On weekends, Rob and I were wingmen. Most of the other China Daily guys were not very adventurous when it came to nightlife, sticking mostly to pubs popular with expats, like the Den. The crowds at these places tended to be older and depressing, and Rob and I were eager to explore some of the more youthful nightlife destinations.
To say that we went out “a lot” would be a drastic understatement. For me, living in China was a chance to say “yes” to everything. Yes to drinking, to smoking, to partying until dawn. Yes to it all. Beijing was cheap and we were well paid and free to do anything. It was liberating and terrifying.
Longtime expats liked to wax nostalgic about the old days of the city’s nightlife, before the clubs took over. In the years before I landed in Beijing, a good night out largely meant huddling on plastic chairs in dingy bars, where people sipped bottles of lukewarm Tsingtao and “just got drunk,” as a friend who had lived in Beijing for five years told me.

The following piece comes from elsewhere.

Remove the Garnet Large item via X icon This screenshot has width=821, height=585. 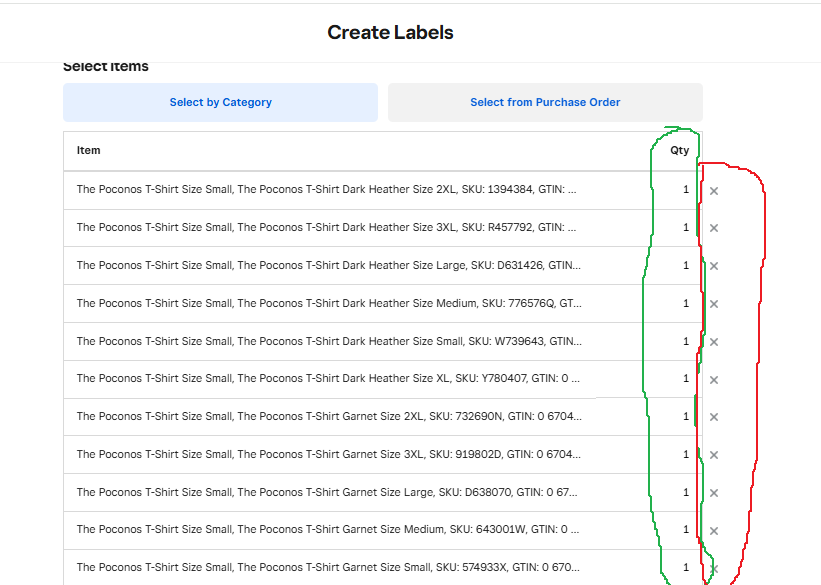point(713,492)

Those days were fading. There were still dingy bars along Sanlitun Bar Street and surrounding Houhai Lake, but many of the more popular bar districts had been demolished to make way for apartment blocks and shopping malls, and bottles of Tsingtao were being swapped for bottles of Chivas mixed with ice tea, a Chinese club staple. The holes-in-the-wall were being replaced by lounges, hutong bars, pubs, and massive nightclubs. These clubs, with names like Angel, Babyface, Coco Banana, Vics, and Mix, were often packed seven nights a week with hundreds of people, mostly Chinese, drinking in private booths and dancing until dawn listening to some of the world’s top DJs. New bars and clubs seemed to open every other week, and it was impossible to keep track of which ones were cool at a given moment. The Olympics were still a year down the road, but the party was well under way.

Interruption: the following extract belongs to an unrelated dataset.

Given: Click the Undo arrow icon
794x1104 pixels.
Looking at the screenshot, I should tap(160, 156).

There were plenty of drugs in Beijing—cocaine, ecstasy, hash. It was all available, a
nd it was easy to find, a fact I immediately found alarming. I had been smoking pot periodically since my early teens and had experimented with mushrooms and ecstasy by the time I was twenty. A few years before moving to China, I started taking coke from time to time. But for me, coke comedowns were brutal, life-questioning nightmares that took me two or three days to get over. In Toronto, before I left for China, I was doing coke every few months and it was something I was looking forward to escaping in China, where, it being an authoritarian state, I assumed drugs would be scarce.
Not so. The first night I went out in the city, Rob, Max, and I were approached on the street by a half-dozen African men in the darker sections of Sanlitun. Trade between China and Africa was booming, and thousands of Africans were coming to China to buy cheap goods to sell back home. Some who didn’t make it as merchants ended up on the streets of Sanlitun selling drugs, and they did so in the open. Nobody seemed to be trying to stop it.
“Pssst. Yo, what’s up,” they would say. “You good? Need anything?”
About once a month we supplemented our nighttime activities with “extracurriculars.” Although I had been hoping to avoid drugs, I struggled to do so once I arrived in Beijing, and they seemed to be everywhere. Since what I was looking for in Beijing most of all was escape, narcotics fit nicely into the equation.
The quality varied. One hot July night, we bought ecstasy from a Nigerian drug dealer on Lady Street, a bar area near the American embassy. We met him after dinner and he led us around the corner, where he pulled out a small plastic bag filled with baby blue pills. We bought two each. (On the way to get a cab, Rob pulled into a sex shop to buy some generic version of Viagra. “For later,” he said.)
We went to a bar in Sanlitun and I popped my first pill. An hour later, nothing had happened. Frustrated, I told Max I was going to take the other. “I would wait a little,” he said. “See if the first one kicks in. I’m feeling it.” I ignored Max’s advice and swallowed the second pill with a swig of beer.